Contact: dr Michał Krawiec (secretary), michal.krawiec at math.uni.wroc.pl

Current activity:

The seminar takes place once a week, on Thursdays from 12:15 - 14:00 in the form of a stationary meeting in room 603 (Mathematical Institute, UWr) or an online meeting on the Zoom platform. All current and more detailed information can be obtained from the seminar secretary.

Next seminar: 2025-01-30, 12:15 - 14:00

prof. Georgiy Shevchenko (Kyiv School of Economics)

Stratonovich stochastic differential equation with power non-linearity: (non)-uniqueness and selection problem

Abstract:
I will review results regarding a Stratonovich stochastic differential equation $$X_t=X_0+{\int }_0^t|X_s{|}^{\alpha }\circ d{B}_s,$$ which was introduced in the physical literature under the name ``heterogeneous diffusion process''. It turns out that equation has properties quite different from its Ito counterpart.

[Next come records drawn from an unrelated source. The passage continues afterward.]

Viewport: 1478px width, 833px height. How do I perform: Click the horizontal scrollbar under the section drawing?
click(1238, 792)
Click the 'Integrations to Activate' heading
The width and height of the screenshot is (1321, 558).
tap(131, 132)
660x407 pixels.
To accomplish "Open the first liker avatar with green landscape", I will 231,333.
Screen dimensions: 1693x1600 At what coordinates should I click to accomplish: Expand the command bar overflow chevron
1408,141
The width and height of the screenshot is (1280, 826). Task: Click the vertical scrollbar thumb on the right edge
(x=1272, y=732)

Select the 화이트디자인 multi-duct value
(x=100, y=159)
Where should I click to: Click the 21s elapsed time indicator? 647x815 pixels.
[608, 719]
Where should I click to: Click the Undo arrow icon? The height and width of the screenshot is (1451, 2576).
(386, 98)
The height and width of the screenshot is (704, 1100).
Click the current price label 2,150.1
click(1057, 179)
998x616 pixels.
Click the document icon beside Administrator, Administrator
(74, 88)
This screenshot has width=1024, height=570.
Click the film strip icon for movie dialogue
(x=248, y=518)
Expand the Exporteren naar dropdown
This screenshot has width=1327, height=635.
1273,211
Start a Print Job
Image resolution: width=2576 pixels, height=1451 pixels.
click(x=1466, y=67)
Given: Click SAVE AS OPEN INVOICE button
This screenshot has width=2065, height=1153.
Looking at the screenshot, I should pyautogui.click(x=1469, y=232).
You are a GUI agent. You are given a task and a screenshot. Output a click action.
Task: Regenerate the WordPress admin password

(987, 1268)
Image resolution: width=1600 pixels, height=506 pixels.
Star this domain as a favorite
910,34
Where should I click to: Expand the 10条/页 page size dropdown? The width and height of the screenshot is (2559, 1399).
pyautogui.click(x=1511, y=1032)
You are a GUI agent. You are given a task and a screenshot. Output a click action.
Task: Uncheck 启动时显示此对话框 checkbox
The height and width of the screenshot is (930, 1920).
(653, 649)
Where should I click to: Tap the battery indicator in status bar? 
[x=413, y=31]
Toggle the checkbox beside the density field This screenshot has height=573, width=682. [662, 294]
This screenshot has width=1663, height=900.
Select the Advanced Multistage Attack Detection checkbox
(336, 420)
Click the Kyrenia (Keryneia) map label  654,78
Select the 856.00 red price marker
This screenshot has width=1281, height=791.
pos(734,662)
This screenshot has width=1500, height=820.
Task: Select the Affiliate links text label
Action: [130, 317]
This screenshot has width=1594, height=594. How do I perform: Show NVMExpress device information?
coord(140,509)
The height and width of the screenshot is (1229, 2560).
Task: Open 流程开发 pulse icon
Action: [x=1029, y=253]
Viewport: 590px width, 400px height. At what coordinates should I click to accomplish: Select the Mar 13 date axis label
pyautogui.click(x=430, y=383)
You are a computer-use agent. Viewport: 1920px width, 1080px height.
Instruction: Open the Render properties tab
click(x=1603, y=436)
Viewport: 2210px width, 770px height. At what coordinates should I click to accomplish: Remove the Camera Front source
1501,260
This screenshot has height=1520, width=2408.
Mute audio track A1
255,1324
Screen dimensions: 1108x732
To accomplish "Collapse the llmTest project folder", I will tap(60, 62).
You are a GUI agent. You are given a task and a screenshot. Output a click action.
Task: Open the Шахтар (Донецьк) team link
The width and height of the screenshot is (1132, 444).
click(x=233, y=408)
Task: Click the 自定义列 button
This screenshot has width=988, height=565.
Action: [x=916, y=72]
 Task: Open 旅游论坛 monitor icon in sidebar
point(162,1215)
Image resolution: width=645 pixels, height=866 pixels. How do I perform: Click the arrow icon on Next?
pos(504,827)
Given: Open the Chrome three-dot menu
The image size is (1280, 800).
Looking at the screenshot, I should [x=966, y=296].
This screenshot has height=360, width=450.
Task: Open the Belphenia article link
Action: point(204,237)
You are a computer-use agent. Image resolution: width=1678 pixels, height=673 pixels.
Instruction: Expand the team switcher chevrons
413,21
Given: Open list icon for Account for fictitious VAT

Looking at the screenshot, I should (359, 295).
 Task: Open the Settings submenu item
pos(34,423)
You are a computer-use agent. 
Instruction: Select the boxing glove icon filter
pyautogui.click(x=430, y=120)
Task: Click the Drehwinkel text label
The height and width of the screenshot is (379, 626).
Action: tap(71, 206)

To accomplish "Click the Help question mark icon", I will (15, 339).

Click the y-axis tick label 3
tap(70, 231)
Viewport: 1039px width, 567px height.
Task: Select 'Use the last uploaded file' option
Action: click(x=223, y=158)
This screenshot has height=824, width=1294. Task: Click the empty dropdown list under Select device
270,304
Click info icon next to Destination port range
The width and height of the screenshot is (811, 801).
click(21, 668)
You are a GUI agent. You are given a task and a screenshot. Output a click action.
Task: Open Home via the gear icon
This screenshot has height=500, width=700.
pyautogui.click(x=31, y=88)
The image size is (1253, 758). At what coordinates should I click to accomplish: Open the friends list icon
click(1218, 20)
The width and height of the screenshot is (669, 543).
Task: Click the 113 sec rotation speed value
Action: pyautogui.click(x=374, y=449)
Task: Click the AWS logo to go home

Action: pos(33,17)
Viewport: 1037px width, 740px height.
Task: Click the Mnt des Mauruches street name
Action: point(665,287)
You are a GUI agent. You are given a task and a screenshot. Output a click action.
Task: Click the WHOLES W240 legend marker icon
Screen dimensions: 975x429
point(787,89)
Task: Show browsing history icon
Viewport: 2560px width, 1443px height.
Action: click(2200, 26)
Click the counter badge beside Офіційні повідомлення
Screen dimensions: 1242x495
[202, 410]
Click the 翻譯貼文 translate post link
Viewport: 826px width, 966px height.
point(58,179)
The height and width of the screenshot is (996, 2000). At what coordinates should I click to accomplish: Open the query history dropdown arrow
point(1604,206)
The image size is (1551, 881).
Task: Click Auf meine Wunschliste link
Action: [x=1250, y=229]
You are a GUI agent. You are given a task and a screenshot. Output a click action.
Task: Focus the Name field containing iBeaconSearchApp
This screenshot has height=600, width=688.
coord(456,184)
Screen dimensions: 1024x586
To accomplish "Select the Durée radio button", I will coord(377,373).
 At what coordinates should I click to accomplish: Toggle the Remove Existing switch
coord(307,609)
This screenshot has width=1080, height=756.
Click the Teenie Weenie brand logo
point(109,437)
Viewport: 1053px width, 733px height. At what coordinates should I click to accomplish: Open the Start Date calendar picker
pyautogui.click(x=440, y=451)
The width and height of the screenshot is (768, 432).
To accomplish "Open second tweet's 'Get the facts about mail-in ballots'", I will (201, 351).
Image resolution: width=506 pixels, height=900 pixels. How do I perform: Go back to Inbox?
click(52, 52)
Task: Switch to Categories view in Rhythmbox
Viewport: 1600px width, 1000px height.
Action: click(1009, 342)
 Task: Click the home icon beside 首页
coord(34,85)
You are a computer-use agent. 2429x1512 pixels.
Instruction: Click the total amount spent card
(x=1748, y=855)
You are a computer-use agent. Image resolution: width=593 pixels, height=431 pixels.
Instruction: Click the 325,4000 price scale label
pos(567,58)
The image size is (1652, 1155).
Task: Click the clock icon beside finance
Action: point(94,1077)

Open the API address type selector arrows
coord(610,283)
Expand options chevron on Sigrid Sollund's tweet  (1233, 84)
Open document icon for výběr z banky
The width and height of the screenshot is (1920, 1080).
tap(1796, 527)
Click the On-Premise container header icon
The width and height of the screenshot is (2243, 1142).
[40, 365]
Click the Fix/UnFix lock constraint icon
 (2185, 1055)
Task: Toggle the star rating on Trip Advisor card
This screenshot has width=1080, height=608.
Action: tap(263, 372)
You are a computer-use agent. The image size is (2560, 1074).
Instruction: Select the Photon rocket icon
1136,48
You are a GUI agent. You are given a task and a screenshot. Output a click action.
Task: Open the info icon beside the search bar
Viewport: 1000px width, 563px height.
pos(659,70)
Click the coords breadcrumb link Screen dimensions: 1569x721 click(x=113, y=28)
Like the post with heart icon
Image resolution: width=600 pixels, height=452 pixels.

Namely, we show that for $\alpha \in (0,1)$ it has infinitely many strong solutions spending zero time at zero. They are given by $X^{\theta }=((1-\alpha )B^{\theta }+(X_0{)}^{1-\alpha }{)}^{1/(1-\alpha )}$, where for $\theta \in (-1,1)$, $B^{\theta }$ is the $\theta$-skew Brownian motion, and $(x{)}^{\gamma }=|x{|}^{\gamma }\mathrm{sign}x$. It appears that there are no other homogeneous strong Markov solutions to the equation. To address the non-uniqueness, we consider a perturbation of the equation by a small independent noise. It appears that the solution to such equations converge to the solution of initial equation corresponding to $\theta =0$, i.e. the physically symmetric case.